Третьим был высокий артиллерийский инструктор. Малорослому Грызлову рубить его было неудобно. Шашка, не пробив черепа, спустила кожу вместе с ухом на шею. Раздался дикий вопль. Снаружи испуганно заревел привязанный у сарая верблюд.
— А-а-а!! — подхватили крик обреченные.
— А-а-а!! — уже не смолкая, неслось в сарае.
— А-а-а!! — вопил, казалось, самый воздух.
Запах только что пролитой крови вызывал тошноту. Несколько человек из охраны выскочили наружу. А Егор Грызлов, почерневший, облитый потом, с безумным взглядом рубил и рубил…
Щеглов лежал, придавленный другими к доскам сарая. Через щель проходил свежий воздух, а через выпавший из доски сучок был виден сияющий, залитый солнечными лучами, прекрасный мир — деревенская улица, пыльная дорога и копошащиеся в пыли куры — самые обыкновенные, безобидные куры. Говорят, что в предсмертную минуту в сознании человека проносится вся жизнь. Ни одно воспоминание не потревожило Щеглова. Эти страшные мгновения он жил лишь открывавшимся через сучок видением, страстно хотел оказаться по ту сторону доски, там, где наслаждались в пыли куры.

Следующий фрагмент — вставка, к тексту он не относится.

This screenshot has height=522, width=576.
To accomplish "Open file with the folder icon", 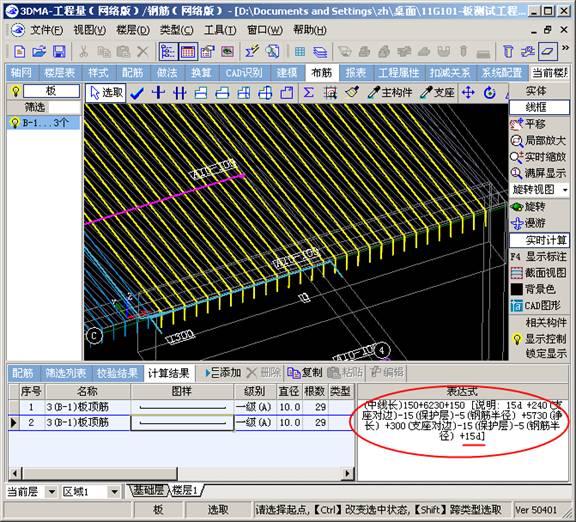I will [x=39, y=52].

Вдруг он почувствовал, что его никто не давит, никто на нем не лежит. «Значит, сейчас меня…»
Дюжие руки подняли Щеглова и толкнули вперед. По инерции он сделал шаг, второй и, неожиданно узнав Грызлова, разъяренной дикой кошкой прыгнул на него. Не ожидавший подобной встречи Егор замешкался, от удара упал и тут же почувствовал, как щеки коснулись оскаленные мокрые зубы. От ужаса палач заорал. Но… страшный удар по затылку ошеломил Щеглова, мышцы его обмякли, и без сознания он вытянулся на глинобитном полу.
Грызлов же вскочил, зачем-то метнулся в опустевший угол, отпрыгнул, скривился, страшно заскрежетал зубами и, упав на трупы казненных, забился в жесточайшем припадке. Корчи ломали его, на губах пузырилась кровавая пена, в горле хрипело, клокотало…
Тем временем по распоряжению Чернова из трупов погибших связали жуткую гирлянду — голова одного к ногам другого. Затем крайнего привязали к постромкам запряженного верблюда и по пыли, по навозу поволокли на выезд. Последним, тринадцатым тащилось тело Щеглова. В колодец, стоявший на краю хутора, бандиты побросали трупы.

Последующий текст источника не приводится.